─── Material provided

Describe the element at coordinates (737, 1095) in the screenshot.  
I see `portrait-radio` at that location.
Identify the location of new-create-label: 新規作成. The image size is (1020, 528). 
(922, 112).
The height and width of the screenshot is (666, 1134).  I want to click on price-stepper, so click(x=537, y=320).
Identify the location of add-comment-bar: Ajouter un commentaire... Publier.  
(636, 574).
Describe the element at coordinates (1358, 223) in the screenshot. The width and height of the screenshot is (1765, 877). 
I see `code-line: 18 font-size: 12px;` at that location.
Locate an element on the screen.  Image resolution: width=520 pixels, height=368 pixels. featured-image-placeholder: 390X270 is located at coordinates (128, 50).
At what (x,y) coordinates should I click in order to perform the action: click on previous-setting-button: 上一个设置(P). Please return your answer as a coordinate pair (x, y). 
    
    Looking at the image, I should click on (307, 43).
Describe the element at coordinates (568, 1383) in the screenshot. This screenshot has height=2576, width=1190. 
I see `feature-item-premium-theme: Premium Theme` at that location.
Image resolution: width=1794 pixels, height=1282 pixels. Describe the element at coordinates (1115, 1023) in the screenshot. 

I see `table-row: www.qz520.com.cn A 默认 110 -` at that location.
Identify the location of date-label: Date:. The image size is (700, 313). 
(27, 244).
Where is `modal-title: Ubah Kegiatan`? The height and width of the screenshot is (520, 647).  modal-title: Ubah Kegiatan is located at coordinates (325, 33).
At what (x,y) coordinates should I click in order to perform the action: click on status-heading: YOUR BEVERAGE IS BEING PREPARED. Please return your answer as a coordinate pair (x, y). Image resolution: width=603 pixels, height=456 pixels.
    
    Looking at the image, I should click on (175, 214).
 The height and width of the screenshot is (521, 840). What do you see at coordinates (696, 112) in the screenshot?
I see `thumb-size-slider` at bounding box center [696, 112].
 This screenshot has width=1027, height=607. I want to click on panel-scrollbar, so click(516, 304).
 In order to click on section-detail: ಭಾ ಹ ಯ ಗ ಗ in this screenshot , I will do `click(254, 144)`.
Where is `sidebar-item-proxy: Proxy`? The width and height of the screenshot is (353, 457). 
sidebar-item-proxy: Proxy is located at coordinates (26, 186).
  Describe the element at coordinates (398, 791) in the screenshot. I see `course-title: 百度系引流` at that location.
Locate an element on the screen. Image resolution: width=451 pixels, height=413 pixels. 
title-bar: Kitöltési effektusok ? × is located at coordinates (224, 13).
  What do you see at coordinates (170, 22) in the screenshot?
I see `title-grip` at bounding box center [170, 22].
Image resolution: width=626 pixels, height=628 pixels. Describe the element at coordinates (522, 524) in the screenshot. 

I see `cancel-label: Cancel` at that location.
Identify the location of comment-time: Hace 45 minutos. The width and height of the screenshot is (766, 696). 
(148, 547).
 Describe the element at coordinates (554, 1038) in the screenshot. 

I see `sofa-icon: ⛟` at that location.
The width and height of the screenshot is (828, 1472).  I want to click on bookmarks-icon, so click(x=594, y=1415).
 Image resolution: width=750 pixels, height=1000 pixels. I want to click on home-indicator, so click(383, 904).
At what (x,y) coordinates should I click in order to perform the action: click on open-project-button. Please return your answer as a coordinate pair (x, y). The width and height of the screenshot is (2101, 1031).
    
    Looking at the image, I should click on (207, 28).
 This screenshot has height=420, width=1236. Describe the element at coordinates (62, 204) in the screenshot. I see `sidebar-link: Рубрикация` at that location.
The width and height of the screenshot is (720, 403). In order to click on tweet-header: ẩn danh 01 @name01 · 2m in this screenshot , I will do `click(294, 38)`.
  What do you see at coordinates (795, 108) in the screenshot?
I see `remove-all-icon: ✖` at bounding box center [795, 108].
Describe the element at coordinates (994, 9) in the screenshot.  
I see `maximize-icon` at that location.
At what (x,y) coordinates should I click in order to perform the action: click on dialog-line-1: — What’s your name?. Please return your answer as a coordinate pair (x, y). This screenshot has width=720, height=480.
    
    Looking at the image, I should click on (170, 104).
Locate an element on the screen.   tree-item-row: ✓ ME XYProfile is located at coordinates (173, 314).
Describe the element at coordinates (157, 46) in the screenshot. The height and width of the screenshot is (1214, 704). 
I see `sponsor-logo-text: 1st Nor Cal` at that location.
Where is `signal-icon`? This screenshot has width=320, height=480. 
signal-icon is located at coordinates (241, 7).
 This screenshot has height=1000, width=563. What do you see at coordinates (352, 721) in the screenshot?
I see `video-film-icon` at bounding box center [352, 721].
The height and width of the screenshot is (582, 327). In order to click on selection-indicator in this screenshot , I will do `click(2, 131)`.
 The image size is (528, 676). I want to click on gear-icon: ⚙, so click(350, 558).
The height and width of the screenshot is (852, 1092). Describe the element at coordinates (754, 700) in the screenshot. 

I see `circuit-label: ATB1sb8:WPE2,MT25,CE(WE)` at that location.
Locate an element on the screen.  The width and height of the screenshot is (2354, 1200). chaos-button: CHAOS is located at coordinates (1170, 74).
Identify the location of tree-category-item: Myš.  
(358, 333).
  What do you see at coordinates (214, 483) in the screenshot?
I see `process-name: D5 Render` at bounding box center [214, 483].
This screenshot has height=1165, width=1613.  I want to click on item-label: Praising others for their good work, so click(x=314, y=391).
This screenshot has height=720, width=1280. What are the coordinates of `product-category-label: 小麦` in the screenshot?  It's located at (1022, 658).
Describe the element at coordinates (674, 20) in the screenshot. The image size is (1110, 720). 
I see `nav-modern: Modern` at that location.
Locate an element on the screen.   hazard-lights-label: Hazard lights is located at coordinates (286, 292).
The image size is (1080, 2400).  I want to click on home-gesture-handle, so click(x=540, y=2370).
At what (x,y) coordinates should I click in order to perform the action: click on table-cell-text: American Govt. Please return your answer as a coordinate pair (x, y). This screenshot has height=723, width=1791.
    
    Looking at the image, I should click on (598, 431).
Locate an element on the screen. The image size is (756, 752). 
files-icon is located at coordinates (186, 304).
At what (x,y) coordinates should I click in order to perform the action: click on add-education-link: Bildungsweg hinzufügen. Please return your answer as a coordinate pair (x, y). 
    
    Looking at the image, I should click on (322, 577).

──────

- _What the exercise asks_: Rewrite every item above as a Markdown table with the columns Row and Item line, numbering each row and leaving out blank lines.

- _Exercise solution_:
| Row | Item line |
|---|---|
| 1 | Describe the element at coordinates (737, 1095) in the screenshot.   |
| 2 | I see `portrait-radio` at that location. |
| 3 | Identify the location of new-create-label: 新規作成. The image size is (1020, 528).  |
| 4 | (922, 112). |
| 5 | The height and width of the screenshot is (666, 1134).  I want to click on price-stepper, so click(x=537, y=320). |
| 6 | Identify the location of add-comment-bar: Ajouter un commentaire... Publier.   |
| 7 | (636, 574). |
| 8 | Describe the element at coordinates (1358, 223) in the screenshot. The width and height of the screenshot is (1765, 877).  |
| 9 | I see `code-line: 18 font-size: 12px;` at that location. |
| 10 | Locate an element on the screen.  Image resolution: width=520 pixels, height=368 pixels. featured-image-placeholder: 390X270 is located at coordinates (128, 50). |
| 11 | At what (x,y) coordinates should I click in order to perform the action: click on previous-setting-button: 上一个设置(P). Please return your answer as a coordinate pair (x, y).  |
| 12 |     Looking at the image, I should click on (307, 43). |
| 13 | Describe the element at coordinates (568, 1383) in the screenshot. This screenshot has height=2576, width=1190.  |
| 14 | I see `feature-item-premium-theme: Premium Theme` at that location. |
| 15 | Image resolution: width=1794 pixels, height=1282 pixels. Describe the element at coordinates (1115, 1023) in the screenshot.  |
| 16 | I see `table-row: www.qz520.com.cn A 默认 110 -` at that location. |
| 17 | Identify the location of date-label: Date:. The image size is (700, 313).  |
| 18 | (27, 244). |
| 19 | Where is `modal-title: Ubah Kegiatan`? The height and width of the screenshot is (520, 647).  modal-title: Ubah Kegiatan is located at coordinates (325, 33). |
| 20 | At what (x,y) coordinates should I click in order to perform the action: click on status-heading: YOUR BEVERAGE IS BEING PREPARED. Please return your answer as a coordinate pair (x, y). Image resolution: width=603 pixels, height=456 pixels. |
| 21 |     Looking at the image, I should click on (175, 214). |
| 22 |  The height and width of the screenshot is (521, 840). What do you see at coordinates (696, 112) in the screenshot? |
| 23 | I see `thumb-size-slider` at bounding box center [696, 112]. |
| 24 |  This screenshot has width=1027, height=607. I want to click on panel-scrollbar, so click(516, 304). |
| 25 |  In order to click on section-detail: ಭಾ ಹ ಯ ಗ ಗ in this screenshot , I will do `click(254, 144)`. |
| 26 | Where is `sidebar-item-proxy: Proxy`? The width and height of the screenshot is (353, 457).  |
| 27 | sidebar-item-proxy: Proxy is located at coordinates (26, 186). |
| 28 |   Describe the element at coordinates (398, 791) in the screenshot. I see `course-title: 百度系引流` at that location. |
| 29 | Locate an element on the screen. Image resolution: width=451 pixels, height=413 pixels.  |
| 30 | title-bar: Kitöltési effektusok ? × is located at coordinates (224, 13). |
| 31 |   What do you see at coordinates (170, 22) in the screenshot? |
| 32 | I see `title-grip` at bounding box center [170, 22]. |
| 33 | Image resolution: width=626 pixels, height=628 pixels. Describe the element at coordinates (522, 524) in the screenshot.  |
| 34 | I see `cancel-label: Cancel` at that location. |
| 35 | Identify the location of comment-time: Hace 45 minutos. The width and height of the screenshot is (766, 696).  |
| 36 | (148, 547). |
| 37 |  Describe the element at coordinates (554, 1038) in the screenshot.  |
| 38 | I see `sofa-icon: ⛟` at that location. |
| 39 | The width and height of the screenshot is (828, 1472).  I want to click on bookmarks-icon, so click(x=594, y=1415). |
| 40 |  Image resolution: width=750 pixels, height=1000 pixels. I want to click on home-indicator, so click(383, 904). |
| 41 | At what (x,y) coordinates should I click in order to perform the action: click on open-project-button. Please return your answer as a coordinate pair (x, y). The width and height of the screenshot is (2101, 1031). |
| 42 |     Looking at the image, I should click on (207, 28). |
| 43 |  This screenshot has height=420, width=1236. Describe the element at coordinates (62, 204) in the screenshot. I see `sidebar-link: Рубрикация` at that location. |
| 44 | The width and height of the screenshot is (720, 403). In order to click on tweet-header: ẩn danh 01 @name01 · 2m in this screenshot , I will do `click(294, 38)`. |
| 45 |   What do you see at coordinates (795, 108) in the screenshot? |
| 46 | I see `remove-all-icon: ✖` at bounding box center [795, 108]. |
| 47 | Describe the element at coordinates (994, 9) in the screenshot.   |
| 48 | I see `maximize-icon` at that location. |
| 49 | At what (x,y) coordinates should I click in order to perform the action: click on dialog-line-1: — What’s your name?. Please return your answer as a coordinate pair (x, y). This screenshot has width=720, height=480. |
| 50 |     Looking at the image, I should click on (170, 104). |
| 51 | Locate an element on the screen.   tree-item-row: ✓ ME XYProfile is located at coordinates (173, 314). |
| 52 | Describe the element at coordinates (157, 46) in the screenshot. The height and width of the screenshot is (1214, 704).  |
| 53 | I see `sponsor-logo-text: 1st Nor Cal` at that location. |
| 54 | Where is `signal-icon`? This screenshot has width=320, height=480.  |
| 55 | signal-icon is located at coordinates (241, 7). |
| 56 |  This screenshot has height=1000, width=563. What do you see at coordinates (352, 721) in the screenshot? |
| 57 | I see `video-film-icon` at bounding box center [352, 721]. |
| 58 | The height and width of the screenshot is (582, 327). In order to click on selection-indicator in this screenshot , I will do `click(2, 131)`. |
| 59 |  The image size is (528, 676). I want to click on gear-icon: ⚙, so click(350, 558). |
| 60 | The height and width of the screenshot is (852, 1092). Describe the element at coordinates (754, 700) in the screenshot.  |
| 61 | I see `circuit-label: ATB1sb8:WPE2,MT25,CE(WE)` at that location. |
| 62 | Locate an element on the screen.  The width and height of the screenshot is (2354, 1200). chaos-button: CHAOS is located at coordinates (1170, 74). |
| 63 | Identify the location of tree-category-item: Myš.   |
| 64 | (358, 333). |
| 65 |   What do you see at coordinates (214, 483) in the screenshot? |
| 66 | I see `process-name: D5 Render` at bounding box center [214, 483]. |
| 67 | This screenshot has height=1165, width=1613.  I want to click on item-label: Praising others for their good work, so click(x=314, y=391). |
| 68 | This screenshot has height=720, width=1280. What are the coordinates of `product-category-label: 小麦` in the screenshot?  It's located at (1022, 658). |
| 69 | Describe the element at coordinates (674, 20) in the screenshot. The image size is (1110, 720).  |
| 70 | I see `nav-modern: Modern` at that location. |
| 71 | Locate an element on the screen.   hazard-lights-label: Hazard lights is located at coordinates (286, 292). |
| 72 | The image size is (1080, 2400).  I want to click on home-gesture-handle, so click(x=540, y=2370). |
| 73 | At what (x,y) coordinates should I click in order to perform the action: click on table-cell-text: American Govt. Please return your answer as a coordinate pair (x, y). This screenshot has height=723, width=1791. |
| 74 |     Looking at the image, I should click on (598, 431). |
| 75 | Locate an element on the screen. The image size is (756, 752).  |
| 76 | files-icon is located at coordinates (186, 304). |
| 77 | At what (x,y) coordinates should I click in order to perform the action: click on add-education-link: Bildungsweg hinzufügen. Please return your answer as a coordinate pair (x, y).  |
| 78 |     Looking at the image, I should click on (322, 577). |